* **Pixel coordinate grounding data**
--- --- ---
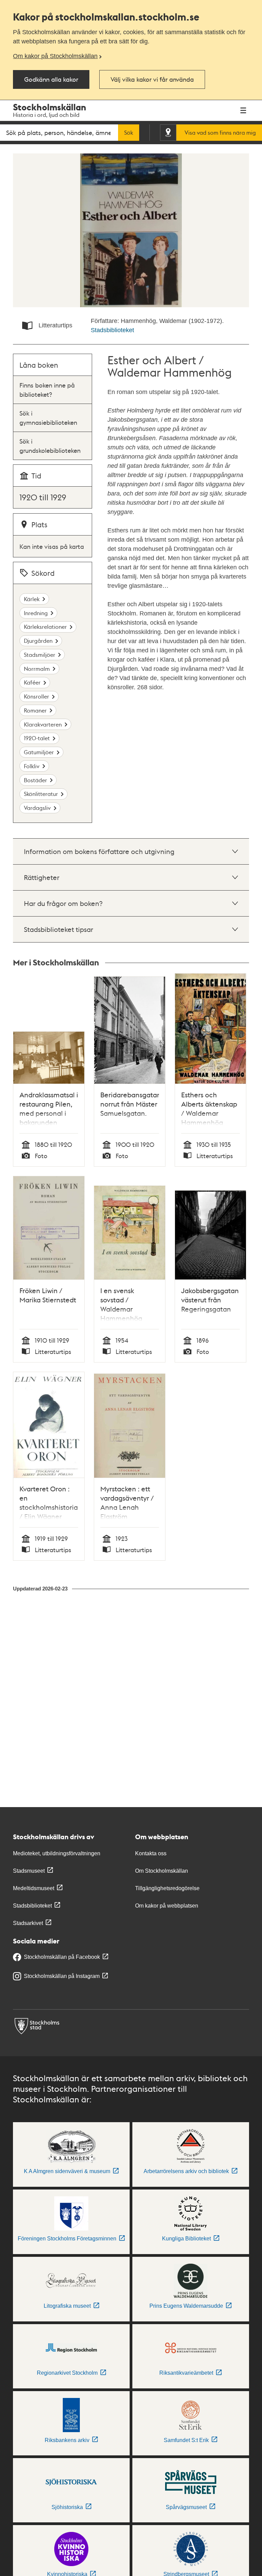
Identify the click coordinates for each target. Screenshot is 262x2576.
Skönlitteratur (41, 793)
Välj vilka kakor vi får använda (152, 79)
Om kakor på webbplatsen (166, 1906)
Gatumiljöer (39, 752)
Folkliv (32, 766)
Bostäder (35, 780)
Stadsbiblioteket (112, 330)
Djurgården (38, 640)
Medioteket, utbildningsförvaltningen (56, 1853)
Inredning (36, 612)
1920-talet (37, 738)
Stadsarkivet (28, 1923)
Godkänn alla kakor (51, 79)
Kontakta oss (150, 1853)
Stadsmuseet (29, 1871)
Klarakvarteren (43, 724)
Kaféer (32, 682)
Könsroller (36, 696)
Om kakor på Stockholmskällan (55, 56)
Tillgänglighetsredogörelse (167, 1888)
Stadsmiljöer (39, 654)
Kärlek (32, 598)
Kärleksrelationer (45, 626)
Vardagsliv (37, 807)
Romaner (35, 710)
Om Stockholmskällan (161, 1871)
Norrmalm (37, 668)
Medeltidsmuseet (33, 1888)
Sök (128, 132)
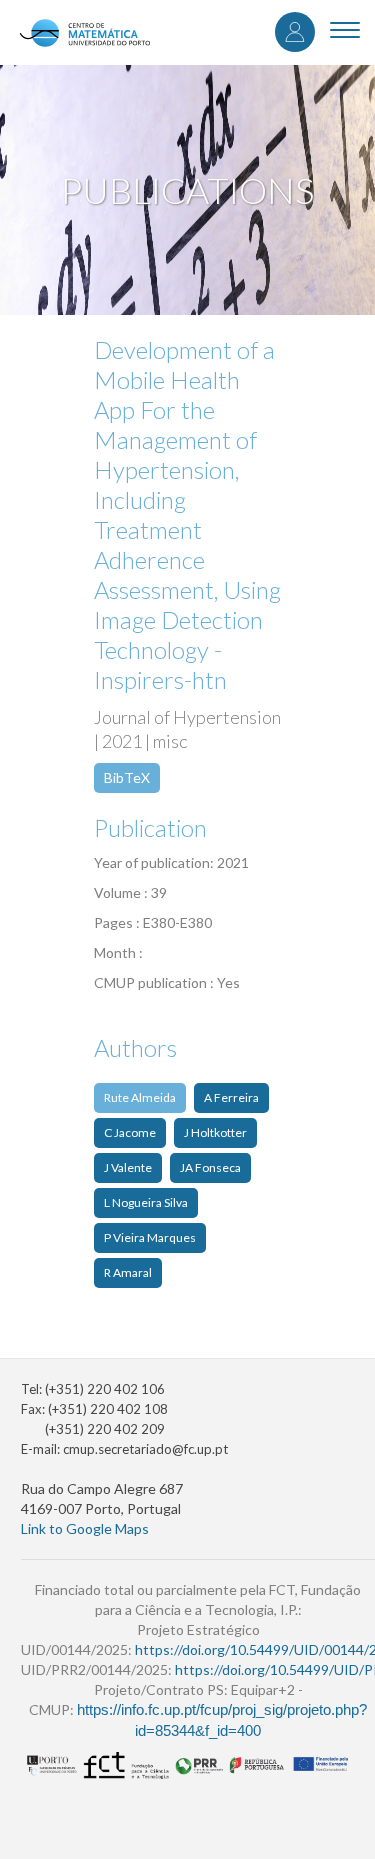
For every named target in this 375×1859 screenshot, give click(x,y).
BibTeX (127, 777)
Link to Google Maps (85, 1528)
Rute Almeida (140, 1097)
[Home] (84, 32)
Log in (295, 32)
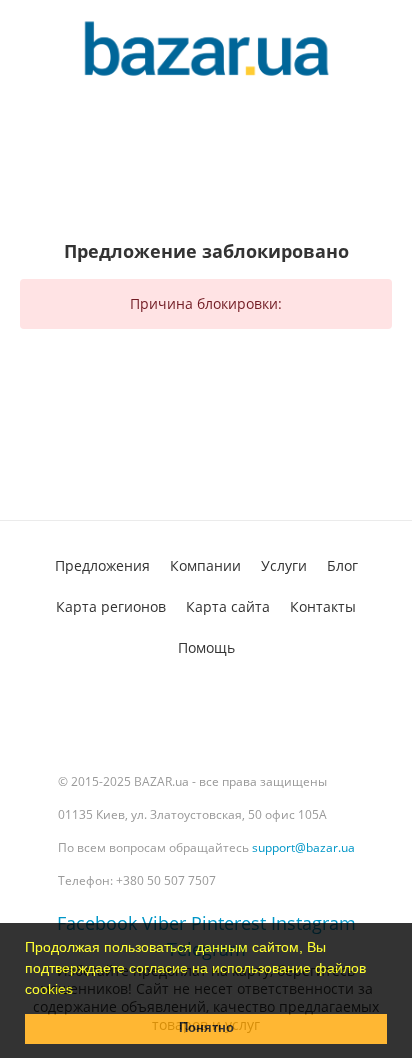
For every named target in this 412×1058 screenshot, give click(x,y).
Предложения (102, 565)
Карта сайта (228, 606)
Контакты (323, 606)
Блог (342, 565)
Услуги (284, 565)
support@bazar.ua (303, 847)
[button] (80, 991)
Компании (205, 565)
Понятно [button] (206, 1028)
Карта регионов (111, 606)
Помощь (206, 647)
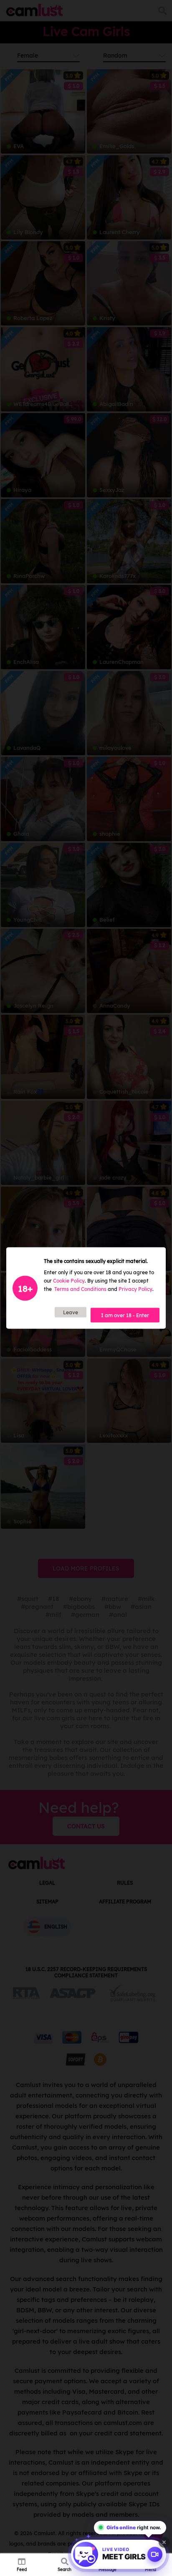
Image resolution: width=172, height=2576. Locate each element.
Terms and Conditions (80, 1289)
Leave (70, 1312)
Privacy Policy (135, 1289)
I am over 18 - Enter (125, 1315)
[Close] (164, 2542)
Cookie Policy (69, 1281)
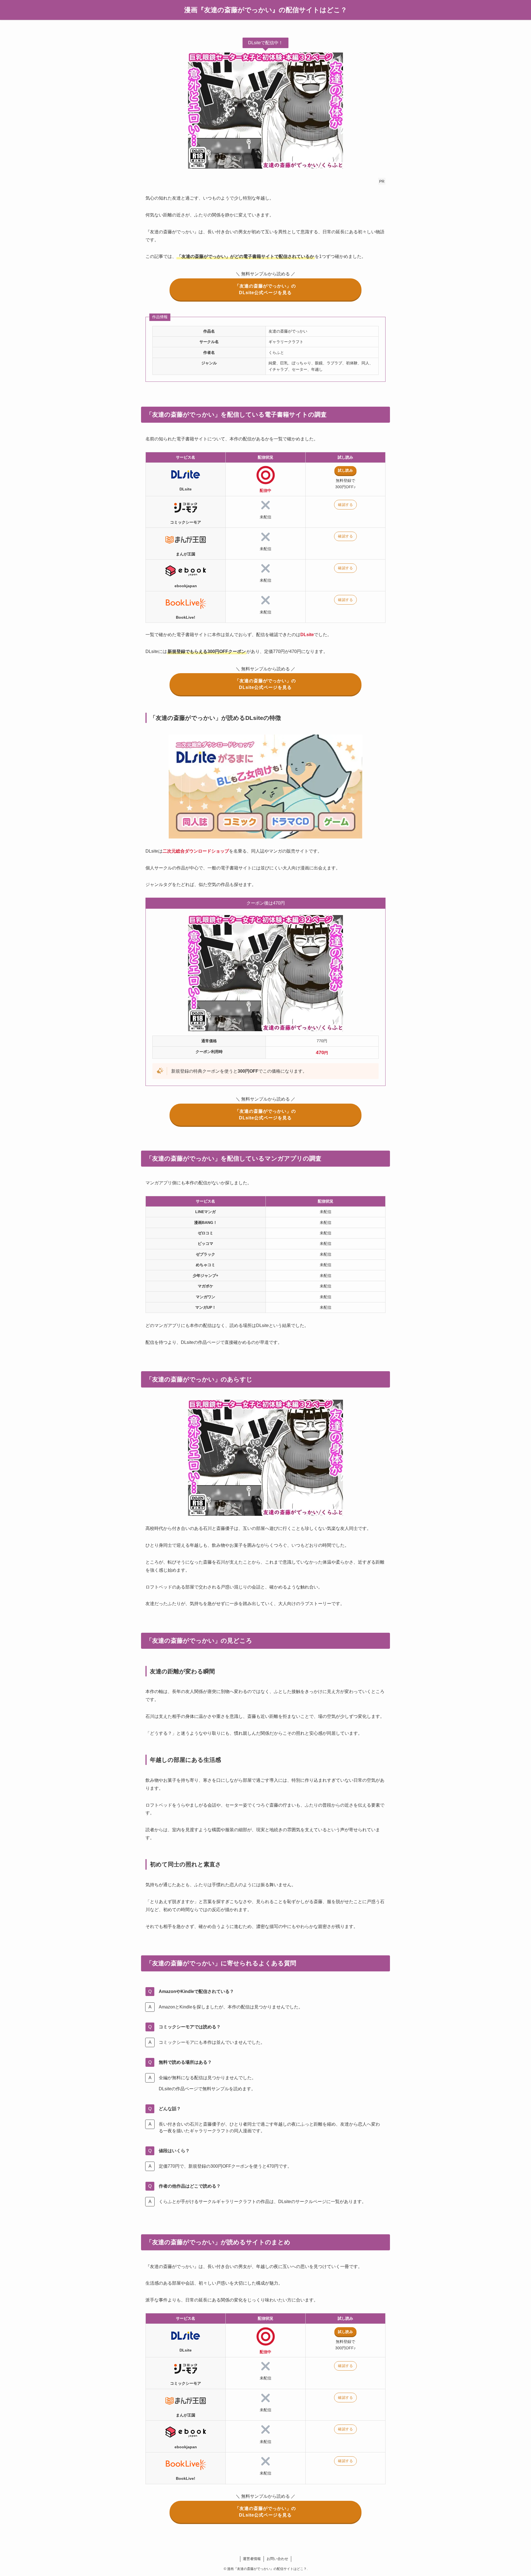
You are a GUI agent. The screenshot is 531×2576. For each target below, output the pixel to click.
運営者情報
--- --- ---
* **Your goal**
Please work out how many lines of the data include the string "Stockholmskällan" and reply with the number alone.

* **Answer to this task**
2